3) Validation as an abdication of self-responsibility: Seeking validation from anything outside of self places the responsibility on to another to decide what is or is not valid within self. Only each individual person can validate themselves, and the only reason one will ever seek validation outside of self is if they have not gone through the process of doing this for themselves. Self-validation is similar to self-acceptance, and it empowers human beings to not have to rely on others to give them completeness, but instead to complete themselves and become complete wholes within the greater whole. Oneness within, oneness without, equality within, equality without. What is valid? –Who one really is as Life. Complete self-honesty about who one is in context of all of existence, whether one’s actions, words and deeds consider, respect and honor all that is here as existence as one would consider, honor and respect oneself. Considerations such as these help each person determine what within self is valid, and what is dishonest, greed, deceit, etc… so that one can rid oneself of anything that one decides is not valid, to slowly accumulate the validity of Life.

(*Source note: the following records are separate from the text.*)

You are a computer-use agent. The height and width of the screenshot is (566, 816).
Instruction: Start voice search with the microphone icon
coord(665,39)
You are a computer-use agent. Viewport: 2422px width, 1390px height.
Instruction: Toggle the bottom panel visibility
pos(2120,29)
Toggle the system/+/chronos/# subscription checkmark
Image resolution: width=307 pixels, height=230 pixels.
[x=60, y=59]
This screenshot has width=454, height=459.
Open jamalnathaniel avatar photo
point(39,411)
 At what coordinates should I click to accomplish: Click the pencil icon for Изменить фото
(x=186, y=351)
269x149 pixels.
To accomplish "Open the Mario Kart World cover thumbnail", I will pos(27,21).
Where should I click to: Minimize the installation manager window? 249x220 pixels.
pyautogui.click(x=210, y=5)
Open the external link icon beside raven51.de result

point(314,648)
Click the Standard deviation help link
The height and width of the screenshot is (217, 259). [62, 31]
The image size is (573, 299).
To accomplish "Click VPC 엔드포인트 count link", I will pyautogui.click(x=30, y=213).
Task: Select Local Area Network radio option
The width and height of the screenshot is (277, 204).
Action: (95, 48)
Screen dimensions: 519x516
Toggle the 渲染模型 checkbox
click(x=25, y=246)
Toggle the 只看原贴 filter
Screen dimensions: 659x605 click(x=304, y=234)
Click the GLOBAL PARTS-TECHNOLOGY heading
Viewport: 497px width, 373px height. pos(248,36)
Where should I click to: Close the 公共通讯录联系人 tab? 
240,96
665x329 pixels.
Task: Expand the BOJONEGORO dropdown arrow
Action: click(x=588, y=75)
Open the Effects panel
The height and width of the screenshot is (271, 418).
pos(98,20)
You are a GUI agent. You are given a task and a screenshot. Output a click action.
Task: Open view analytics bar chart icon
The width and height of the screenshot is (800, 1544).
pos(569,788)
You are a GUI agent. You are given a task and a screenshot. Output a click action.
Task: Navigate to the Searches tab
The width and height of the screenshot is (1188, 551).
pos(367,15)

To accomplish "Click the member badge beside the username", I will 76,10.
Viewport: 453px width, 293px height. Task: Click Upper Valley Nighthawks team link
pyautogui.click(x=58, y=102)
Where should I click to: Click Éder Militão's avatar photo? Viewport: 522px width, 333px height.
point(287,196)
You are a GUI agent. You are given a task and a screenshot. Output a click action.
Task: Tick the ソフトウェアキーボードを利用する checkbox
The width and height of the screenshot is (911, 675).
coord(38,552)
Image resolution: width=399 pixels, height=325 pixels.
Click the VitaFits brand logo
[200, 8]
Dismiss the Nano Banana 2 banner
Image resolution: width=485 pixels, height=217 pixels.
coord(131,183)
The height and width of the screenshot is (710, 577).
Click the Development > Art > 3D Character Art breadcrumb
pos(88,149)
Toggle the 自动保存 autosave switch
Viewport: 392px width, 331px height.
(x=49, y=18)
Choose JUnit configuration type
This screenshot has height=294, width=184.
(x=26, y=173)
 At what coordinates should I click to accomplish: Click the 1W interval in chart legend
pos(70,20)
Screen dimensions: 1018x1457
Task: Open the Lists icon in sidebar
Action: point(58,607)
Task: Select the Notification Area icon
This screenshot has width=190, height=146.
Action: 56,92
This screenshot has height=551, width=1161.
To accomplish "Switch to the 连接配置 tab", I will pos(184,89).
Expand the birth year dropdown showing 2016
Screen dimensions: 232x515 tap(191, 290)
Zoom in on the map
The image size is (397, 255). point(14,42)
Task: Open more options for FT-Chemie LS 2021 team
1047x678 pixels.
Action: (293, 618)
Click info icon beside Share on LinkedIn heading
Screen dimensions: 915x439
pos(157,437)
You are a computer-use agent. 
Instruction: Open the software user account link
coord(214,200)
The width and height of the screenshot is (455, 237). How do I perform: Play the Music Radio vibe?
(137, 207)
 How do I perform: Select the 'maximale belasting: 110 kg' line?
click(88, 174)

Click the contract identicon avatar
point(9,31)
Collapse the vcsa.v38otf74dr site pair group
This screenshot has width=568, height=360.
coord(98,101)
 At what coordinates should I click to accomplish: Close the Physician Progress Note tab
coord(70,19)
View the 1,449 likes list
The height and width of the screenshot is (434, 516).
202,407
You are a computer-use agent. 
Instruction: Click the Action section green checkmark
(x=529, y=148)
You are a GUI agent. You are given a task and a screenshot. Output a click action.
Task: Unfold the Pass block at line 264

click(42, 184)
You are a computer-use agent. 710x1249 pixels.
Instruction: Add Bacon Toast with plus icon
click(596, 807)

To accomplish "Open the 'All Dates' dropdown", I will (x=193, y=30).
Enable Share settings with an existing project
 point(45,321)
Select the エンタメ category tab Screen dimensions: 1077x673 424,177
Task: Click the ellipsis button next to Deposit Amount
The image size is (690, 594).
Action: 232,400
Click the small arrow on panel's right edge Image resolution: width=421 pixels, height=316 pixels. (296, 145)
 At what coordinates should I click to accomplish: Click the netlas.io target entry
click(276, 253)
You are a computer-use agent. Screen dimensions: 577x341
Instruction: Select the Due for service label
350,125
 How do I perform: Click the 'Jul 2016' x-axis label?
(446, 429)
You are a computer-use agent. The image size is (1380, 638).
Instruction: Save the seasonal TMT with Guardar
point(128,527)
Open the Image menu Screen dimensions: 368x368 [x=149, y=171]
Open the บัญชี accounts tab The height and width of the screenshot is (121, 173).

4) Excuses as abdication of self-responsibility: Excuses are usually used to justify or validate reasons why one did or did not do something one knows one should or should not have done. You either did it, or you didn’t do it, it is necessary to take responsibility in either case, because when one takes responsibility instead of making excuses, one can then take the self-responsibility necessary to make the appropriate correction.
5) Blame as an abdication of self-responsibility: When we blame others we place the responsibility upon them to change and make it right. When something appears to be ‘not right’ within self, only self is to blame. Therefore, self is responsible to change self and correct the situation. This too empowers each person to be able to make necessary changes without having to wait for or depend on another to do it for them, which is abdicating the responsibility to them. No one has the power to change your inner experience but you. When we don’t take the self-responsibility to change ourselves, we can fall into the tendency to project this frustration, resentment and powerlessness outwards, and in effect, blame others for our experience (instead of taking responsibility for ourselves).
6) Denial as an abdication of self-responsibility: Denying there is a problem, for example, refusing to acknowledge the suffering in the world is a quick and easy way to not have to do anything about it, not having to feel responsible for it. Sometimes we fear that feeling will be too much, in the form of the horror and guilt one would feel if one had to admit one is responsible for the starving to death of a child. Denial abdicates the responsibility to do something about it because one will just not ‘go there’. The truth is, we are responsible for this type of atrocity, and we’re also responsible for the suffering we have endured within ourselves, in the form of, for example, suppression and compromising ourselves and enslaving ourselves to so many things. We have to wake up and really see what’s here and what we’ve done, so that we can snap out of this denial and start to repair the damage.